[EL MAR] Agustí Villaronga, 2000

Dire qu’on a besoin encore aujourd’hui de réalisateur aussi courageux que frondeur comme Agusti Villaronga est un bien faible mot. Mais au venin, l’homme a préféré le confort et le moelleux du film historique plus passe-partout, comme un geste inversé à celui de Prison de Cristal (1986), une sorte de concentré de mal à l’état pur qu’on revoit encore les mains devant les yeux. Pas du genre stakhanoviste, Villaronga a préféré canaliser son énergie au fil des années: en 1990, il fait une passade dans le fantastique avec le très décevant El nino de la Luna, garanti sans Mecano mais avec Lisa Gerrard au casting, et livre un curieux thriller horrifique à la Pupi Avati en 1997, avec un 99.9 qui n’a pas eu la chance de connaître une distribution correcte comme ses camarades hispaniques Tesis ou La secte sans nom.

En 2000, le bonhomme arrête la rigolade et renoue avec les forces obscures qui faisaient le prix de Prison de Cristal: ouvertement plus réaliste, El Mar suit les mêmes thématiques que son prédécesseur sous une apparence plus sobre. Du château d’un ogre, l’on passe à un sanatorium de Majorque dont les jeunes patients marqués d’une croix attendent leur funeste rencontre avec la chambre 13, dernier virage avant les dalles froides de la morgue. Jeune garçon impulsif, Ramallo vient séjourner dans ce purgatoire et y retrouve deux camarades d’enfance: Manuel, un garçon pieux et fébrile, et Francisca, un amour de jeunesse devenue nonne pas vierge. Toi qui veux entrer chez Villaronga, oublie tout espoir: comme pour faire fuir les égarés, c’est une scène choc qui ouvre le bal (un bourreau torture un adolescent avant de se suicider dans Prison de Cristal, un homme nu s’empale sur les grilles d’un cimetière dans 99.9, un cheval et sa cargaison tombent d’une falaise dans Pain Noir). Celle d’El Mar, proprement tétanisante, résume à elle seule toute la problématique Villarongienne: l’horreur de la guerre et la brutalité du monde des adultes ont condamné une génération entière à répéter les mêmes erreurs.

Dans Prison de Cristal, tout se jouait dans une forme d’irréalité, sous des allures de conte pour adultes malgré tout peuplé d’enfants, avec une esthétique se réclamant autant de Dario Argento que des peintures de Paul Delvaux. Pour El Mar, Villaronga laisse la fantasmagorie au placard, mais redouble d’efficacité en terme de mise en scène.

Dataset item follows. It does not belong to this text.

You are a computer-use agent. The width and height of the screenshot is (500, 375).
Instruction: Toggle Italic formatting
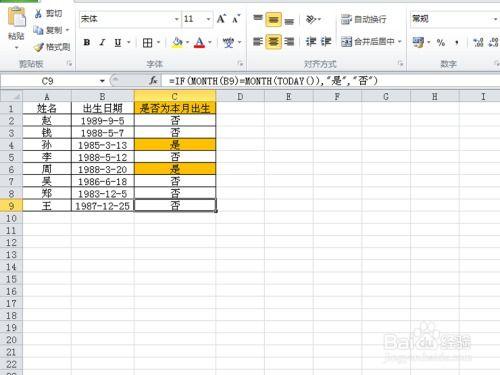tap(102, 42)
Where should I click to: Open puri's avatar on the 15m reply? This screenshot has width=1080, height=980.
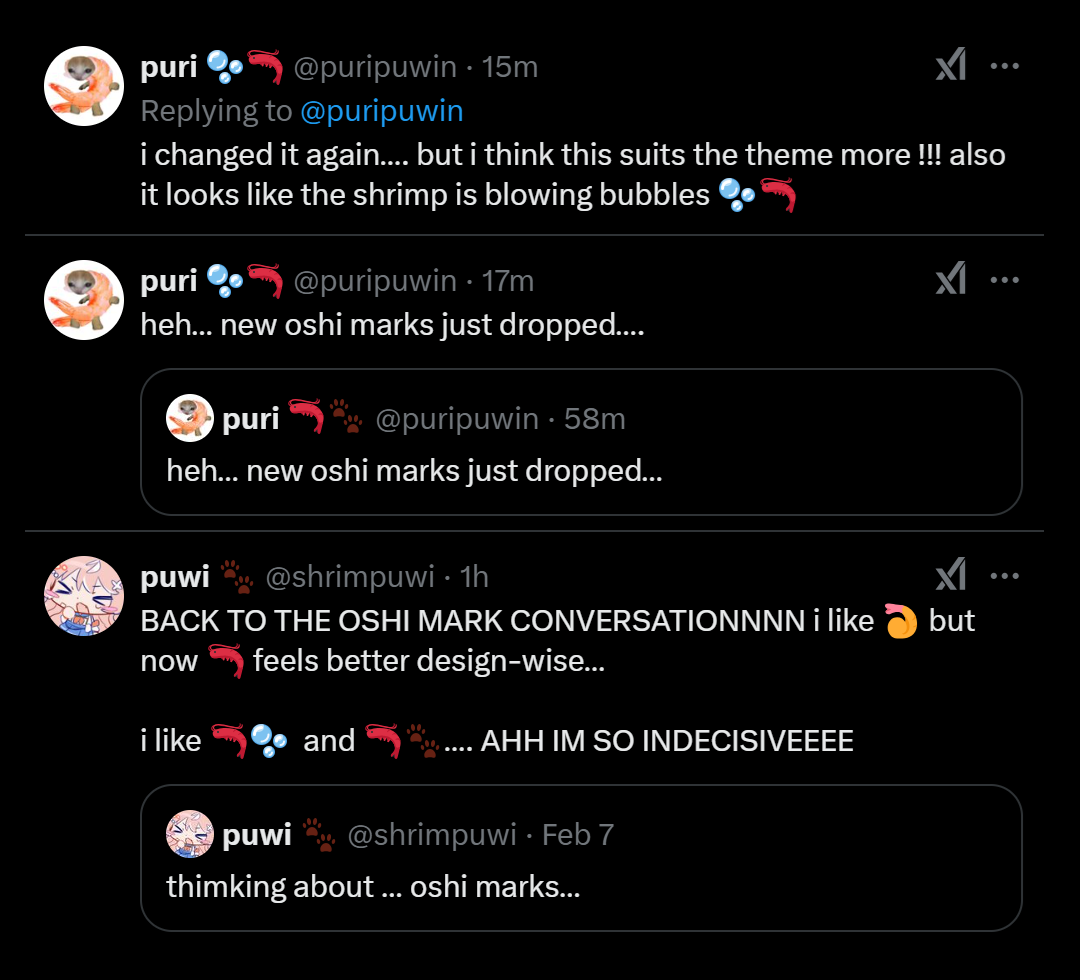[x=84, y=86]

Derrière l’apparence d’un film plus accessible, El Mar n’a pas peur de faire autant mal à ses personnages qu’à ses spectateurs, laissant la violence de certaines séquences se diffuser longtemps après la projection. Mais à la différence de son cauchemardesque jumeau de cristal, il abandonne le vertige de la vengeance pour s’engouffrer dans une myriade de relations contrariées où les impossibles et les contraires s’attirent dans une sarabande triste: un vieux grigou poursuit de ses assiduités Ramallo qui préfère l’inaccessible Francesca, et Manuel est d’avantage obsédé par le torse écorché de son ami d’enfance que par la robe terne de la femme de ménage, elle-même mariée. On imagine des portes qui claquent, mais Villaronga préfère les âmes qui s’effritent, les passions sanguines et les épidermes froids, le tout baignant dans un érotisme pasolinien où la lune a remplacé le soleil.

En pleine Espagne de Franco, le poids de la religion change les désirs inassouvies en écorchures inguérissables. Manuel et Ramollo représentent à eux seuls la matérialisation d’une homosexualité contrariée telle qu’on pouvait l’imaginer à l’époque: l’un se cache derrière des manières machistes et l’autre se lance dans un rituel masochiste au nom de la foi. On attend l’amour comme la mort: la mer, lointaine et spectrale, monde du silence, pourrait être l’au-delà rêvée. Trop d’Eros par ci, trop de Thanatos par là: l’étreinte finale, parangon du cercle infernal dans lequel sont piégés les personnages, laisse sans voix.